Several factors are known to influence the growth of Cladophora. The main factors that control the seasonal growth of this alga are the river’s flow regime, sunlight, water temperature, water pH, and the abundance of plant-available nutrients (Whitton, 1970). Nutrients are important because, like adding fertilizer to your garden, nitrogen and phosphorous also fuel the growth of algae and plants in aquatic ecosystems. The process of nutrient enrichment in water bodies is known as eutrophication and it can have consequences for the health of rivers like the Gallatin.

Acknowledging the connection between surface water and groundwater (Waren et al., 2021) in this area (and many Montana streams), the LWQD was interested in determining the nutrient concentrations in the Meadow Village Aquifer (MVA), as it is a contributing source for water in the Gallatin River. Groundwater monitoring for major nutrients, including plant-available forms of nitrogen and phosphorus began in 2018.

This summary provides an overview of some of our efforts to characterize wastewater and nutrient conditions in groundwater under the Big Sky Meadow Village.

What are our objectives in this ten-year study?

Establish a groundwater quality dataset through annual monitoring
Collaborate with stakeholders such as local water resource organizations and researchers to identify threats to water quality
Inform decision makers and citizens of Gallatin County who use the river about impacts of nutrient enrichment (eutrophication) to the Gallatin River ecosystem.
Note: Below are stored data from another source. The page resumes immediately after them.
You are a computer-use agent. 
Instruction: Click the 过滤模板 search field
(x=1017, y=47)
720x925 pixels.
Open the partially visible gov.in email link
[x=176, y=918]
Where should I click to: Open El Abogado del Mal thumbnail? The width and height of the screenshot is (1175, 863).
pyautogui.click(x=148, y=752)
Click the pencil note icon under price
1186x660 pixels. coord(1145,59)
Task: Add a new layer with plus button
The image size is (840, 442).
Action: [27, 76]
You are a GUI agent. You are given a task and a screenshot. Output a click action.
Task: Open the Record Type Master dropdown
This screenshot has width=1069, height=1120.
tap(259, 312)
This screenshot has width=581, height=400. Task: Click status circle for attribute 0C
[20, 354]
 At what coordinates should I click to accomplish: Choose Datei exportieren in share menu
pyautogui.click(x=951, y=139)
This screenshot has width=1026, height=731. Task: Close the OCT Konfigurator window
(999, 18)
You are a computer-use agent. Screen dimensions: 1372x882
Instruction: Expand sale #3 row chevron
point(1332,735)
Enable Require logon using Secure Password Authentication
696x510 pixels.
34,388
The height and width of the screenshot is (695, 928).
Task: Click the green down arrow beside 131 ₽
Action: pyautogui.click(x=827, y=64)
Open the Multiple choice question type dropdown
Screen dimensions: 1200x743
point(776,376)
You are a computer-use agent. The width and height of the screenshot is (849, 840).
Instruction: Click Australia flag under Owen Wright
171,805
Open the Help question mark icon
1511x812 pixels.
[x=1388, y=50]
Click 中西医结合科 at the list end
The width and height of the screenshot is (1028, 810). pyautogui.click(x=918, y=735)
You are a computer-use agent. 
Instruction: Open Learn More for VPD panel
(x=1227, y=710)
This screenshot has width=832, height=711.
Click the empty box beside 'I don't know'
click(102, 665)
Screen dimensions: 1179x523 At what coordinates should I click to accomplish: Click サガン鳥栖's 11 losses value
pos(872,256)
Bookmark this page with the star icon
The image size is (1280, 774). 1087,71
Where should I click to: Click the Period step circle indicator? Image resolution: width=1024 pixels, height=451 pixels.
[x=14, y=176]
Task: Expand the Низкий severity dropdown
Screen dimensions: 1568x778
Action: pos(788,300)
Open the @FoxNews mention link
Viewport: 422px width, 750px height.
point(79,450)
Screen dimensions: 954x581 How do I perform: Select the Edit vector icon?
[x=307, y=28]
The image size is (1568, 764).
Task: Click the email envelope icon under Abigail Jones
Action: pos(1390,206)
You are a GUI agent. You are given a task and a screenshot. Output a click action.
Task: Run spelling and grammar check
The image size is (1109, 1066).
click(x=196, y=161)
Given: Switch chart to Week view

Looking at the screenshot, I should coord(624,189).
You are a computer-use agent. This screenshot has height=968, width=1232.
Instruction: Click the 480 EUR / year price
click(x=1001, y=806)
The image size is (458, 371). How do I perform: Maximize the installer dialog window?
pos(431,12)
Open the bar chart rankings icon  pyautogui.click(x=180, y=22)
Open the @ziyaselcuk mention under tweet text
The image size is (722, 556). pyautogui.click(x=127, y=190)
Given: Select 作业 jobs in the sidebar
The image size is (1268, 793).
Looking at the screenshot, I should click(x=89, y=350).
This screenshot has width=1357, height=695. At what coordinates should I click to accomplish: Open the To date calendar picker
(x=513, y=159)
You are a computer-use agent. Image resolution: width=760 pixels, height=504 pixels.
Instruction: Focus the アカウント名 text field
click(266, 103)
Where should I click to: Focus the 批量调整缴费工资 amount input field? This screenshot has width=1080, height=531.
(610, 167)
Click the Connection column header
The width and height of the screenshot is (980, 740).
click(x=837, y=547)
Methods: (How we accomplish our work)

This is a ten-year cooperative project between the Gallatin Local Water Quality District (GLWQD), the Montana Bureau of Mines and Geology (MBMG), and the Big Sky County Water and Sewer District (BSCWSD). There are nine monitoring sites, one spring and eight wells, located around the study area near subdivisions and roads, the golf course, and the West Fork of the Gallatin River (Fig.1).

**Figure 1.** ESRI aerial imagery showing the location of nine monitoring sites, MVA extent, two principal tributaries of the Gallatin River, an 18-hole golf course, and an unsewered subdivision.

Wells were pumped with submersible pumps or bailed with Teflon bailers using the three well-volume approach. Water quality parameters, also known as purge parameters, were measured with a YSI-handheld meter and a flow-through cell configuration when possible. Samples were collected in lab-grade containers, shipped on ice, and analyzed following standard methods (APHA, 2022) at Energy Laboratories, Inc., in Billings, Montana for nitrate + nitrite as nitrogen (nitrate-N), orthophosphate, and the common wastewater indicator chloride.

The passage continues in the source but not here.